The shareholders of a private limited company are usually people known to the directors or founders. A private company will frequently be selective in who it admits as a shareholder, ensuring that they support the company’s vision and plans. 

In the case of a public company, it is more difficult to explain who controls the company.

Lack Of Confidentiality 

To maintain shareholder trust and transparency, the corporation makes full public disclosure, making concealment impossible to maintain. The corporation cannot maintain confidentiality because the public is involved in decision-making.
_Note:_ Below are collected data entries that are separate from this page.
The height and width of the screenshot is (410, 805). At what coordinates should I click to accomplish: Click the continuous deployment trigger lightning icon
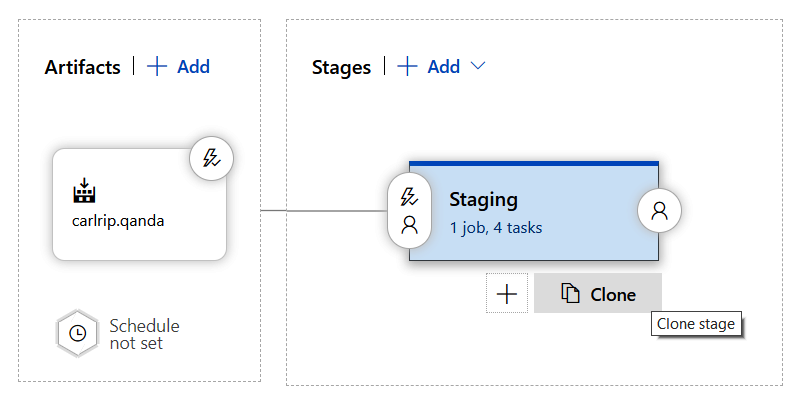click(x=212, y=157)
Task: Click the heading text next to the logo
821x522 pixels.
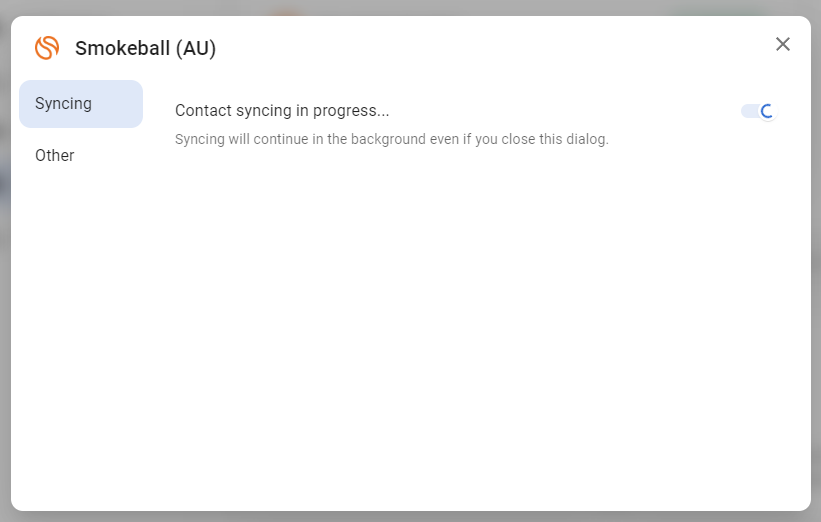Action: click(x=145, y=48)
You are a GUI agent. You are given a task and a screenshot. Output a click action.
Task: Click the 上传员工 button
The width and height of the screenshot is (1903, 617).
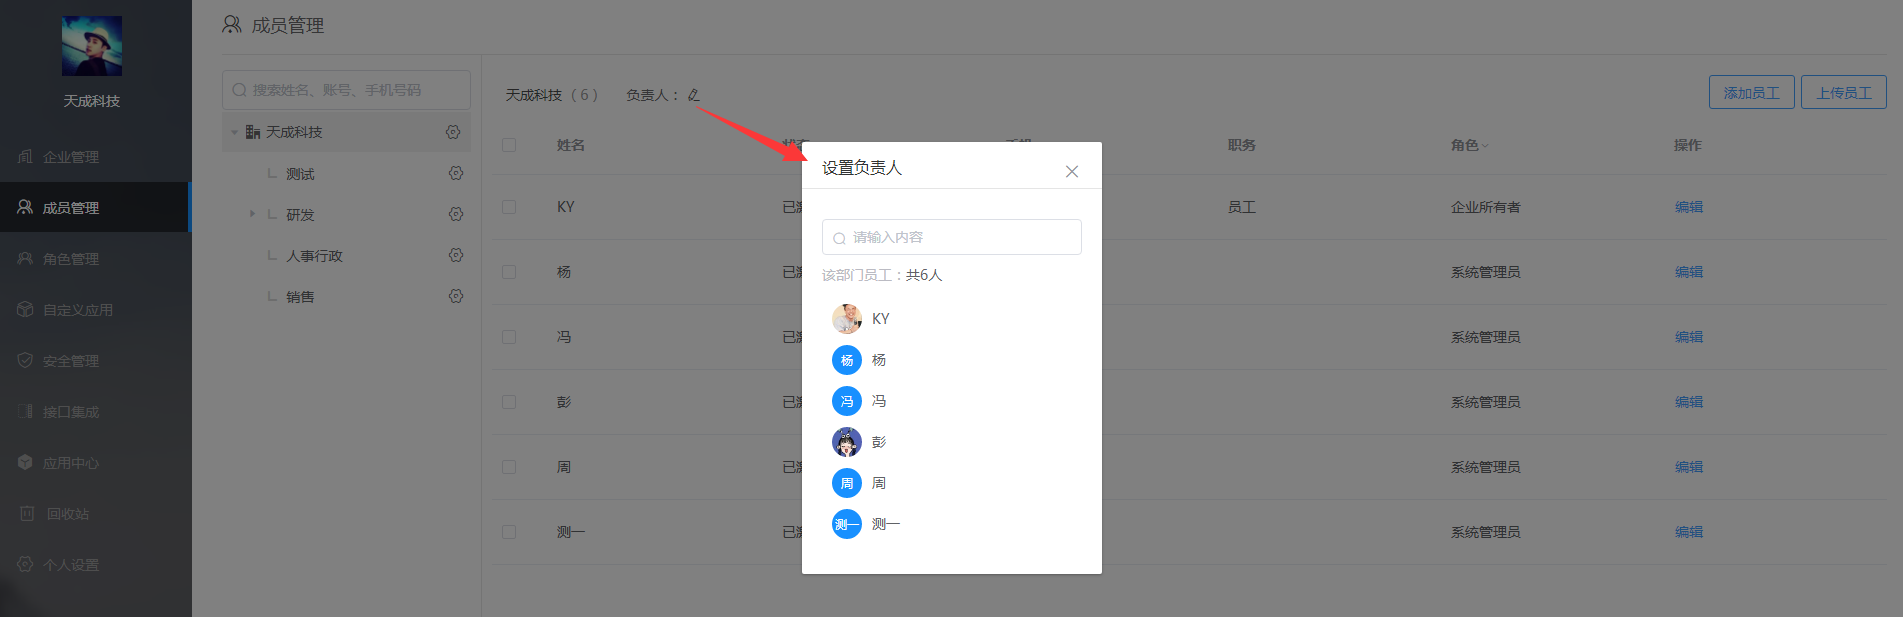click(x=1844, y=92)
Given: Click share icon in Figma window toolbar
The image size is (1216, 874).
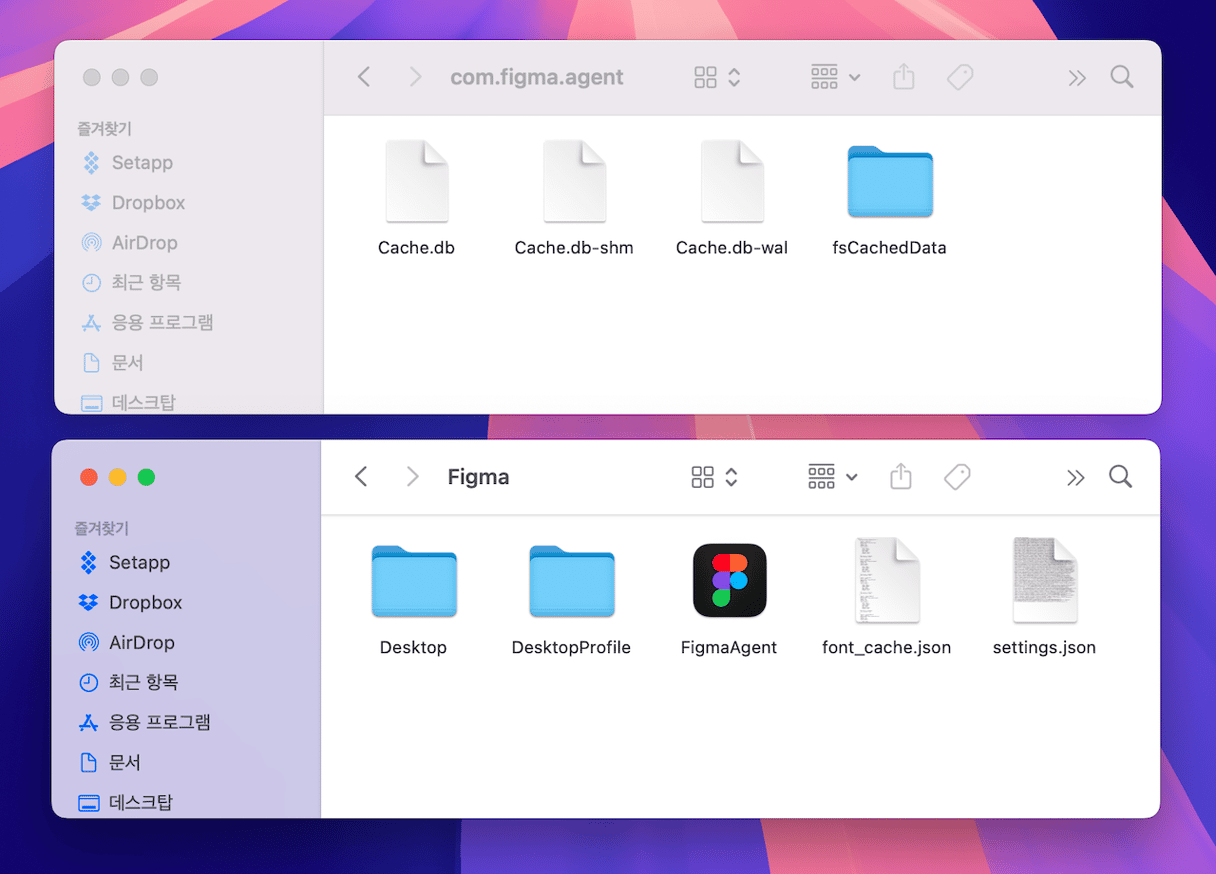Looking at the screenshot, I should pos(900,477).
How To Convert A Private Company To A Public Company

According to Sections 13, 14, and 15 of the Companies Act of 2013, as well as Rules 29 and 33 of the Companies (Incorporation) Rules of 2014,

Call & Hold Of A Board Meeting

The board will consider the proposal for the company’s conversion to a public company.

Call & Hold An AGM/EGM

Hold the general meeting on the scheduled date, and pass the special resolution for the conversion of the private company into a public company and for changing the MOA and AOA.

File For Registrar Of Company (ROC)

  • The application must be filed to CG (ROC) in Form No. INC-27 with the fee, according to Rule 33(1) of the Companies (Incorporation) Rules, 2014.
  • Section 117(3)(a) requires that a copy of this special resolution be filed with the relevant ROC using form MGT.14 within 30 days of the resolution being passed in the EGM.
  • According to Rule 33(2) of the Companies (Incorporation) Rule,2014, a copy of the CG’s order approving the change must be filed with ROC in Form INC.28 along with the modified MOA and AOA within 15 days of receipt of the order form CG.
  • Obtain the fresh Certificate of Incorporation (COI).

Tentative Time & Cost Of Conversion

Converting a private limited company to a public limited company typically takes 30-50 working days. The time it takes to convert will be determined by the company’s submission of relevant documents and the speed with which government approvals are obtained. To ensure a quick conversion, make sure all required documents are submitted.

The conversion fee structure will be determined by the subject company’s timely submission of relevant documents. The form-filling fees range between INR 10K and INR 20K while the consultancy fees range between INR 75K and INR 100K.